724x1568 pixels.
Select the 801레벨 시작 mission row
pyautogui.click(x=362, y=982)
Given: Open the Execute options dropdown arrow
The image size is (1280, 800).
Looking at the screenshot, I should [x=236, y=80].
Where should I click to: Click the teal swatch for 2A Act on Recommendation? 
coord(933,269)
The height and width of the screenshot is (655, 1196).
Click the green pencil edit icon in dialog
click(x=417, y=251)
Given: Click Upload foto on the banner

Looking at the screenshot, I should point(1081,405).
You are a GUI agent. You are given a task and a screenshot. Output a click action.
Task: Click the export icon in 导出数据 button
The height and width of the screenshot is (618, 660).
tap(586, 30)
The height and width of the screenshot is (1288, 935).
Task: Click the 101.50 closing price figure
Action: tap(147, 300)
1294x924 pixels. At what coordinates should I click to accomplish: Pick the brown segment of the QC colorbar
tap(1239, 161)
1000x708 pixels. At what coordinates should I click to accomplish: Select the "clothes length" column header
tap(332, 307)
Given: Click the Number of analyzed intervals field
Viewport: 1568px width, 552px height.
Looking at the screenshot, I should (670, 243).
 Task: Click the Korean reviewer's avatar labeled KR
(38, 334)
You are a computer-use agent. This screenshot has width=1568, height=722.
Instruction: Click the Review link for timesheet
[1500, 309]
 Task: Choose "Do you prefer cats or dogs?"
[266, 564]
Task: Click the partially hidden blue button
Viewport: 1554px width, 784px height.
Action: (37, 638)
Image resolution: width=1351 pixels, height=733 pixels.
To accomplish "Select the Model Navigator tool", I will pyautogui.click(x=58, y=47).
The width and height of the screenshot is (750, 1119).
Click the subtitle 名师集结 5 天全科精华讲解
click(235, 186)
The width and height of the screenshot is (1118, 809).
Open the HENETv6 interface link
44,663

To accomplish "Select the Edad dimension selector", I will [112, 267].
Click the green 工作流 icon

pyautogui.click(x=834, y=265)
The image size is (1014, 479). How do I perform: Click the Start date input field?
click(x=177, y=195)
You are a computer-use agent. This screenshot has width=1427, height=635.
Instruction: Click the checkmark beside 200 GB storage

^^^^

Task to carry out >> The lines in the records above that include the word "agent" must be copied out.

Response for this exercise >>
You are a GUI agent. You are given a task and a screenshot. Output a click action.
You are a computer-use agent. This screenshot has width=1568, height=722.
You are a computer-use agent. This screenshot has width=1427, height=635.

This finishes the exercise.